Time to arm Muslim women.

moosmom
05-23-2007, 12:45 AM
Gee, a nice .357 magnum with 38 hollow points comes to mind, aimed preferably at the crotch region.

Have I mentioned that I'm a revolver EXPERT?? :rolleyes: :D

mugsy
05-23-2007, 08:06 AM
I'm thinking Hamarabi's Law...that works...

Those idiots don't know what they are doing. I won't post what I really think should happen.

Marigold2
05-23-2007, 10:00 AM
More pain, suffering and death have happened due to peoples reglious beliefs then any other. Wars are mostly the result of reglious beliefs. How frigging sad is that?

Lady's Human
05-23-2007, 10:25 AM
Wars are mostly the result of economic and population problems which are frequently twisted to appear to be religious. Prime examples? The Crusades and the current issues in the Middle East.

A good demagogue can make people believe damned near anything.

lizbud
05-23-2007, 04:37 PM
Wars are mostly the result of economic and population problems which are frequently twisted to appear to be religious. Prime examples? The Crusades and the current issues in the Middle East.




LH, what makes you think you have the one unasailable, true answer to
the reasons behind the crusades? Many learned scholars have studied this
subject & most can't yet agree on all the reasons.

Lady's Human
05-23-2007, 05:02 PM
The Crusades had much more to do with economic issues (What in heck do we do with young nobles who cannot inherit anything, for one) than religion. Most serious studies of the Crusades focus on the economic reasons for the wars as opposed to the religious reasons, which are hard to separate because of the amount of control the Catholic church had on the European economy.

Edwina's Secretary
05-25-2007, 10:21 AM
A good demagogue can make people believe damned near anything.

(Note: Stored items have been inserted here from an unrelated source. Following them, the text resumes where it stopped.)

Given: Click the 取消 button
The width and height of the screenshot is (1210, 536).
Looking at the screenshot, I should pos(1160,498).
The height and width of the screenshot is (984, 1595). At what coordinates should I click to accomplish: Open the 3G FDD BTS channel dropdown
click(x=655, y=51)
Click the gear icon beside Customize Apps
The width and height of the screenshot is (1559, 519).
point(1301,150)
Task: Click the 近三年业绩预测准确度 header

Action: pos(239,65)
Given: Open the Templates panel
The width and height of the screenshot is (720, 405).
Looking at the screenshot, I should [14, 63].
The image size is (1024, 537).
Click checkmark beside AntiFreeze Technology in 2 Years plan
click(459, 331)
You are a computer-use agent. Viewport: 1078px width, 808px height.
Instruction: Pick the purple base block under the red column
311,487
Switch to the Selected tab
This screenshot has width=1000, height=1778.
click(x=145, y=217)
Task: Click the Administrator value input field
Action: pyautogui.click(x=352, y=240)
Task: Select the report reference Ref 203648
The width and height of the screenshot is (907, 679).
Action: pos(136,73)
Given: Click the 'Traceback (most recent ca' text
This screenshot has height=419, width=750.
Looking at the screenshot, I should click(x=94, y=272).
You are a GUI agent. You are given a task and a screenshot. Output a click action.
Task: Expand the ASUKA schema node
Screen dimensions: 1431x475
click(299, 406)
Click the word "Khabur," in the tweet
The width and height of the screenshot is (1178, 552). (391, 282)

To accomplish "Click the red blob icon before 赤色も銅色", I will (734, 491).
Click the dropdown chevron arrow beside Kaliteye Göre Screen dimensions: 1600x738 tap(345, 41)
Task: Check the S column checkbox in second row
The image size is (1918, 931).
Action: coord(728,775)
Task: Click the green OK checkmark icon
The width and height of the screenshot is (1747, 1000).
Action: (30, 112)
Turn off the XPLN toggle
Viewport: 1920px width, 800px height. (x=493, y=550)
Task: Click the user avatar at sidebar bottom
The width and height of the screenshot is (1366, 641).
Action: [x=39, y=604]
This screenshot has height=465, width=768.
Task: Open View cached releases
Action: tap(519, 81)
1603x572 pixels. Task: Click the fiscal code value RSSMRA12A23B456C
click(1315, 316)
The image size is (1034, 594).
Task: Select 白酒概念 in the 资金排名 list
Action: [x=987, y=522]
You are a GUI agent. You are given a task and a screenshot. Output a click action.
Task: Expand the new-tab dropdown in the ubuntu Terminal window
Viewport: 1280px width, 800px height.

Are you talking about the Bush Administration and the selling of the Invasion of Iraq?

mugsy
05-25-2007, 05:25 PM
LH....are you telling me that I am responsible for the Crusades?? I AM Catholic after all!! :) ;) :D

I believe that the demagogue in question could be any of the leaders in any of the countries in the Midde East who have to have complete control over everything and make women subservient.

While Bush is a flaming, screaming, idiot, I don't think he quite qualifies as a demagogue.

I just wish those people the same fate that they to which they subjected that poor, innocent girl.

Lady's Human
05-25-2007, 06:52 PM
Mugsy,

I have a hard time calling the Papacy during the crusades the leadership part of the "catholic" church. Falls under the same heading as OBL claiming to be the the Caliph.

Edwina's Secretary
05-25-2007, 07:14 PM
While Bush is a flaming, screaming, idiot, I don't think he quite qualifies as a demagogue.


I agree with you Mugsy. He is not smart enough to be a demagogue. That why I didn't name him but rather his administration. I believe that Cheney in particular has demagogue tendencies and desires....

RICHARD
05-26-2007, 08:11 PM
I agree with you Mugsy. He is not smart enough to be a demagogue.....

Of course, He's a "republi"-gogue. A lot more intricate that a 'Dem' -agogue.... :confused:

mugsy
05-27-2007, 07:49 AM
Of course, He's a "republi"-gogue. A lot more intricate that a 'Dem' -agogue.... :confused:

Oh dear God! That was BAD!!! :D :D :D

LH...I would agree wholeheartedly with your statement!! The Papacy was a joke back then...just another reason I think priests should be able to marry...takes a lot more morality than what the first popes showed.